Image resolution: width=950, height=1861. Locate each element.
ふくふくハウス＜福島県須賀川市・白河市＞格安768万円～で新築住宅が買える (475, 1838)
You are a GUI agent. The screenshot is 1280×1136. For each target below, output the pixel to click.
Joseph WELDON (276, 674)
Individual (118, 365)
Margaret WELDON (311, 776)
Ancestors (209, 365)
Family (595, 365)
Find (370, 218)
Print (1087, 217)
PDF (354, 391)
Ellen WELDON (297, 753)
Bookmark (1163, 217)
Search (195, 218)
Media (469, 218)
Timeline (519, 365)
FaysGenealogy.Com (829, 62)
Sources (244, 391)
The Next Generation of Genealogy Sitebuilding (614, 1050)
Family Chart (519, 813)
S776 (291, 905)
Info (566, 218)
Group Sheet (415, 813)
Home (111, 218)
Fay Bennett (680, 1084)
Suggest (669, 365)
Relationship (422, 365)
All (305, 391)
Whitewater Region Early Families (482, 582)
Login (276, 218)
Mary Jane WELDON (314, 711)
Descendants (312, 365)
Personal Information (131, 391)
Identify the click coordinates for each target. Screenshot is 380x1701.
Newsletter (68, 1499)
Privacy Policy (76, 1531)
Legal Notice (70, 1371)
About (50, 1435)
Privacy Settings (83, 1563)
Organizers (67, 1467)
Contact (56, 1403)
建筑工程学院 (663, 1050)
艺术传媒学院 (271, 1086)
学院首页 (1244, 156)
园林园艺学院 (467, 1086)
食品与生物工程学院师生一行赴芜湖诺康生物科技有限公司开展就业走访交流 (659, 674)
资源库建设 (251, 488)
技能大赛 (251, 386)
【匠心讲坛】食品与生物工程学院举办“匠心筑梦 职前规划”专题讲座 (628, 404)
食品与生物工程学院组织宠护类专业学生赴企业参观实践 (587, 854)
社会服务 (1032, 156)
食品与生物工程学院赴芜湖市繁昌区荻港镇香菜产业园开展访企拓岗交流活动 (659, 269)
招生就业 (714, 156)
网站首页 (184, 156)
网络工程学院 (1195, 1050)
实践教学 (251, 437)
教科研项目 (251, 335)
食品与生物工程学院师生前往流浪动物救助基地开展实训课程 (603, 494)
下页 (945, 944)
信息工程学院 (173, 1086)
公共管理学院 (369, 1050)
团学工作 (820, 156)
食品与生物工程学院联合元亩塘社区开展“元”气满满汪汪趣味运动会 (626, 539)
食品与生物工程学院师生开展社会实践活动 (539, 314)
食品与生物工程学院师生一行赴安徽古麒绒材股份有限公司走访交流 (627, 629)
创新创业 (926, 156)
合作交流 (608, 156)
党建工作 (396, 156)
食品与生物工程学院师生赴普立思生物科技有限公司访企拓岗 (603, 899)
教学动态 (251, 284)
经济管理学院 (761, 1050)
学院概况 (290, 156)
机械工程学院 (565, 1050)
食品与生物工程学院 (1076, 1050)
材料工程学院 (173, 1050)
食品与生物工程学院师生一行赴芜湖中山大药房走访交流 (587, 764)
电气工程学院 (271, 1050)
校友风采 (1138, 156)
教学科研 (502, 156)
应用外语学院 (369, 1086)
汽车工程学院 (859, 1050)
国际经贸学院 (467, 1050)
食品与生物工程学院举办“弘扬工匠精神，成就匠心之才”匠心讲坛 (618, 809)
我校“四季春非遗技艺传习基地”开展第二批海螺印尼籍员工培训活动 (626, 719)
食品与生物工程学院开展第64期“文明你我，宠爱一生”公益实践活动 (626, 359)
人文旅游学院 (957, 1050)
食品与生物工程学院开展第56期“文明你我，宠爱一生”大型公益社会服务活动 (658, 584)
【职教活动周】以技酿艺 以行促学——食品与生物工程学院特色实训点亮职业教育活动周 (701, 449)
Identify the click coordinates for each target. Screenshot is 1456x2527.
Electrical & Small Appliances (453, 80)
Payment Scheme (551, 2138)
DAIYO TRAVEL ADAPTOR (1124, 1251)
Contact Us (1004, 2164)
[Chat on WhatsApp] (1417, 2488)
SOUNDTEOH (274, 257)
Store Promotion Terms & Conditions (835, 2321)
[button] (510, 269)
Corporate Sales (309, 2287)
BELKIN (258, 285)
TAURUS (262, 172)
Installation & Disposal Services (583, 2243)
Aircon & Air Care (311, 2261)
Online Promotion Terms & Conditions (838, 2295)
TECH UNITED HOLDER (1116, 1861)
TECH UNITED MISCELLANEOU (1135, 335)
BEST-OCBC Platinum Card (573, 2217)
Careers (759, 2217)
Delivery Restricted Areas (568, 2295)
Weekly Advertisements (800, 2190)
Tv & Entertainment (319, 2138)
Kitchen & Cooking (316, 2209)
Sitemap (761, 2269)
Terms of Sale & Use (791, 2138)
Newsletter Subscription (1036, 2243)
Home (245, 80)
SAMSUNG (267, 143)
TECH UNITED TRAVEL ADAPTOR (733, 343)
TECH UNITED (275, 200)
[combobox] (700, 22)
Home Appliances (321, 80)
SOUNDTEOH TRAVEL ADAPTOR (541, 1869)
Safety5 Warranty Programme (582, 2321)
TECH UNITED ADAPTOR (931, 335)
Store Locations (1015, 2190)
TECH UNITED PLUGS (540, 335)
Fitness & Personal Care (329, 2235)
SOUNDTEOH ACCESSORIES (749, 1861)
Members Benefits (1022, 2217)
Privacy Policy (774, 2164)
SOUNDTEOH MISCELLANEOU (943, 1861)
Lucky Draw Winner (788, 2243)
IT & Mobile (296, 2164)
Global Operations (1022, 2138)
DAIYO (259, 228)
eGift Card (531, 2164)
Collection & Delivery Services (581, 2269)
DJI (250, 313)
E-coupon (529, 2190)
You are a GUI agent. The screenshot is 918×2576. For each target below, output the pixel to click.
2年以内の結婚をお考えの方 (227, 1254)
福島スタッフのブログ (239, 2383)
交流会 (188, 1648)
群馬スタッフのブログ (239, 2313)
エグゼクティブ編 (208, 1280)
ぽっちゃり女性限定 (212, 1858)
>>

**What is asked**
Return all of the entries above verbatim, each line unchanged and in its original order.

**Complete response**
Image resolution: width=950, height=1861. Locate each element.
ふくふくハウス＜福島県須賀川市・白河市＞格安768万円～で新築住宅が買える (475, 1838)
You are a GUI agent. The screenshot is 1280×1136. For each target below, output the pixel to click.
Joseph WELDON (276, 674)
Individual (118, 365)
Margaret WELDON (311, 776)
Ancestors (209, 365)
Family (595, 365)
Find (370, 218)
Print (1087, 217)
PDF (354, 391)
Ellen WELDON (297, 753)
Bookmark (1163, 217)
Search (195, 218)
Media (469, 218)
Timeline (519, 365)
FaysGenealogy.Com (829, 62)
Sources (244, 391)
The Next Generation of Genealogy Sitebuilding (614, 1050)
Family Chart (519, 813)
S776 (291, 905)
Info (566, 218)
Group Sheet (415, 813)
Home (111, 218)
Fay Bennett (680, 1084)
Suggest (669, 365)
Relationship (422, 365)
All (305, 391)
Whitewater Region Early Families (482, 582)
Login (276, 218)
Mary Jane WELDON (314, 711)
Descendants (312, 365)
Personal Information (131, 391)
Identify the click coordinates for each target. Screenshot is 380x1701.
Newsletter (68, 1499)
Privacy Policy (76, 1531)
Legal Notice (70, 1371)
About (50, 1435)
Privacy Settings (83, 1563)
Organizers (67, 1467)
Contact (56, 1403)
建筑工程学院 (663, 1050)
艺术传媒学院 (271, 1086)
学院首页 (1244, 156)
园林园艺学院 (467, 1086)
食品与生物工程学院师生一行赴芜湖诺康生物科技有限公司开展就业走访交流 (659, 674)
资源库建设 (251, 488)
技能大赛 (251, 386)
【匠心讲坛】食品与生物工程学院举办“匠心筑梦 职前规划”专题讲座 (628, 404)
食品与生物工程学院组织宠护类专业学生赴企业参观实践 (587, 854)
社会服务 (1032, 156)
食品与生物工程学院赴芜湖市繁昌区荻港镇香菜产业园开展访企拓岗交流活动 (659, 269)
招生就业 (714, 156)
网站首页 (184, 156)
网络工程学院 (1195, 1050)
实践教学 (251, 437)
教科研项目 (251, 335)
食品与生物工程学院师生前往流浪动物救助基地开展实训课程 (603, 494)
下页 (945, 944)
信息工程学院 (173, 1086)
公共管理学院 (369, 1050)
团学工作 (820, 156)
食品与生物工程学院联合元亩塘社区开展“元”气满满汪汪趣味运动会 (626, 539)
食品与生物工程学院师生开展社会实践活动 (539, 314)
食品与生物工程学院师生一行赴安徽古麒绒材股份有限公司走访交流 (627, 629)
创新创业 (926, 156)
合作交流 (608, 156)
党建工作 (396, 156)
食品与生物工程学院师生赴普立思生物科技有限公司访企拓岗 (603, 899)
教学动态 (251, 284)
经济管理学院 (761, 1050)
学院概况 (290, 156)
机械工程学院 (565, 1050)
食品与生物工程学院 (1076, 1050)
材料工程学院 (173, 1050)
食品与生物工程学院师生一行赴芜湖中山大药房走访交流 (587, 764)
电气工程学院 (271, 1050)
校友风采 (1138, 156)
教学科研 (502, 156)
应用外语学院 (369, 1086)
汽车工程学院 (859, 1050)
国际经贸学院 (467, 1050)
食品与生物工程学院举办“弘扬工匠精神，成就匠心之才”匠心讲坛 (618, 809)
我校“四季春非遗技艺传习基地”开展第二批海螺印尼籍员工培训活动 (626, 719)
食品与生物工程学院开展第64期“文明你我，宠爱一生”公益实践活动 (626, 359)
人文旅游学院 (957, 1050)
食品与生物工程学院开展第56期“文明你我，宠爱一生”大型公益社会服务活动 (658, 584)
【职教活动周】以技酿艺 以行促学——食品与生物工程学院特色实训点亮职业教育活动周 (701, 449)
Identify the click coordinates for each target. Screenshot is 1456x2527.
Electrical & Small Appliances (453, 80)
Payment Scheme (551, 2138)
DAIYO TRAVEL ADAPTOR (1124, 1251)
Contact Us (1004, 2164)
[Chat on WhatsApp] (1417, 2488)
SOUNDTEOH (274, 257)
Store Promotion Terms & Conditions (835, 2321)
[button] (510, 269)
Corporate Sales (309, 2287)
BELKIN (258, 285)
TAURUS (262, 172)
Installation & Disposal Services (583, 2243)
Aircon & Air Care (311, 2261)
Online Promotion Terms & Conditions (838, 2295)
TECH UNITED HOLDER (1116, 1861)
TECH UNITED MISCELLANEOU (1135, 335)
BEST-OCBC Platinum Card (573, 2217)
Careers (759, 2217)
Delivery Restricted Areas (568, 2295)
Weekly Advertisements (800, 2190)
Tv & Entertainment (319, 2138)
Kitchen & Cooking (316, 2209)
Sitemap (761, 2269)
Terms of Sale & Use (791, 2138)
Newsletter Subscription (1036, 2243)
Home (245, 80)
SAMSUNG (267, 143)
TECH UNITED TRAVEL ADAPTOR (733, 343)
TECH UNITED (275, 200)
[combobox] (700, 22)
Home Appliances (321, 80)
SOUNDTEOH TRAVEL ADAPTOR (541, 1869)
Safety5 Warranty Programme (582, 2321)
TECH UNITED ADAPTOR (931, 335)
Store Locations (1015, 2190)
TECH UNITED PLUGS (540, 335)
Fitness & Personal Care (329, 2235)
SOUNDTEOH ACCESSORIES (749, 1861)
Members Benefits (1022, 2217)
Privacy Policy (774, 2164)
SOUNDTEOH MISCELLANEOU (943, 1861)
Lucky Draw Winner (788, 2243)
IT & Mobile (296, 2164)
Global Operations (1022, 2138)
DAIYO (259, 228)
eGift Card (531, 2164)
Collection & Delivery Services (581, 2269)
DJI (250, 313)
E-coupon (529, 2190)
You are a GUI agent. The screenshot is 918×2576. For each target below, output the pixel to click.
2年以内の結婚をお考えの方 (227, 1254)
福島スタッフのブログ (239, 2383)
交流会 (188, 1648)
群馬スタッフのブログ (239, 2313)
エグゼクティブ編 (208, 1280)
ぽっちゃり女性限定 (212, 1858)
>>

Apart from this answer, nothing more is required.